What he and Siobhan created was ‘Time to Tackle’.
The concept was simple enough – book a pitch and get people playing.
And afterwards, if they felt comfortable, allow people the space to speak out about what they had going on in their lives.
“All I knew was that it was going to involve football in some way because I loved football,” explained Aaron.
“In the few months (since) being released in 2019, myself and Siobhan started chatting about it, you know, what could we do?
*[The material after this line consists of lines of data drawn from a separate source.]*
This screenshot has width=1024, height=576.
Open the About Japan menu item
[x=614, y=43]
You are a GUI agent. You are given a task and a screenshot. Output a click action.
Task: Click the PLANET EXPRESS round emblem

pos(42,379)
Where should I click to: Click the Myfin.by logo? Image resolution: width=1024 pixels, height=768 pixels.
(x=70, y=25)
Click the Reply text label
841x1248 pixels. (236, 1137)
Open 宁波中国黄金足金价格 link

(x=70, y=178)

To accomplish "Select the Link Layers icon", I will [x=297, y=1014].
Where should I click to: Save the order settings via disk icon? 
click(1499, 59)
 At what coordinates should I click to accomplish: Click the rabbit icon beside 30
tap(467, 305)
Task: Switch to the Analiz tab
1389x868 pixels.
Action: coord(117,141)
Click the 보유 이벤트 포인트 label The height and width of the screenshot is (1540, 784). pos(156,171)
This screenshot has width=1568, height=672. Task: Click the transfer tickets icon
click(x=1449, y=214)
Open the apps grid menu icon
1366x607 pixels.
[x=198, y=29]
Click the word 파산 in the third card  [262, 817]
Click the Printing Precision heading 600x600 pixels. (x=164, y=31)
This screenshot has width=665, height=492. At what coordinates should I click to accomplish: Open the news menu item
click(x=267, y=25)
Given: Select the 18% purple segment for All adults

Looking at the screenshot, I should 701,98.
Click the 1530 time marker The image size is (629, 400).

Could we do something a little bit different?
“There was a lot of football groups out there, I could have just went and played five, seven-a-side with my mates but I really wanted it to have a mental health undertone.
“Not to be specifically mental health related but to really have a real platform where we could start to raise awareness of mental health issues, but also to support people.
“And we came up with a little concept, and I don’t know if people were doing it beforehand, but we thought we could get people to play football fairly easily.
“We can book a pitch, try and get some money together and I think we’ll get people to come along and play, it’s a free game of football and it’s probably the most popular sport in the country.
“So we decided that that was going to be the carrot to get people along, but we were really determined to provide a support network.”
Aaron said that being able to speak about and share experiences can help.
“We came up with the idea of, ‘let’s just encourage people to come into a room and chat afterwards’,” he said.
“We put on some biscuits, tea, coffee, soup, loads of different things over the course of time, but let’s just give them that environment to say, ‘look, if you want to, we’re going to go into the room, we’re going to sit down and we’re just going to chat and get to know each other’.
“And hopefully over time, we can start to build trust and we can create an environment where you won’t be judged and everyone will be supportive, and we’re all peers and we’ve all got different lived experiences.
“But maybe, if we talk about our own experiences and what we’re suffering and what we have suffered and overcome, then we can all learn a little bit from each other and we can all encourage one another to continue the fight.”
‘The UEFA award… I can’t even put it into words’
Earlier this year, the initiative was given a Silver Award by UEFA, an acknowledgement of the hard work carried out by Aaron and Siobhan.
He said it was “incredible” to receive the award from European football’s governing body.
And he paid tribute to all those who have taken part in the initiative and their bravery, which continues to inspire him.
“The UEFA award is just… I can’t even put it into words,” Aaron said.
“I look at UEFA as, my first thought and the first thought of most football fans, is UEFA Champions League and UEFA Europa League, the governing body for European football.
“To even think that someone within that governing body has noticed Time to Tackle doing work in the west of Scotland, just our little group that started off as myself and my wife on the couch one night in October 2019 just saying let’s book a five-a-side pitch and a room and let’s just wing it, for want of a better term.
“And to consider that being acknowledged by UEFA two and a half, two years down the line, it’s incredible and I think it shows the power of football.”
He added: “It makes me so proud, I know Siobhan is so proud and the people I’m most proud are the people who have engaged with us over the time.
“Because I know the stories, I know the backgrounds, I know what these people have come from and what they’re suffering and what they have suffered.
“And the bravery that we see every Wednesday, every Friday night at our groups, it’s so inspiring, it’s inspiring to me every time.”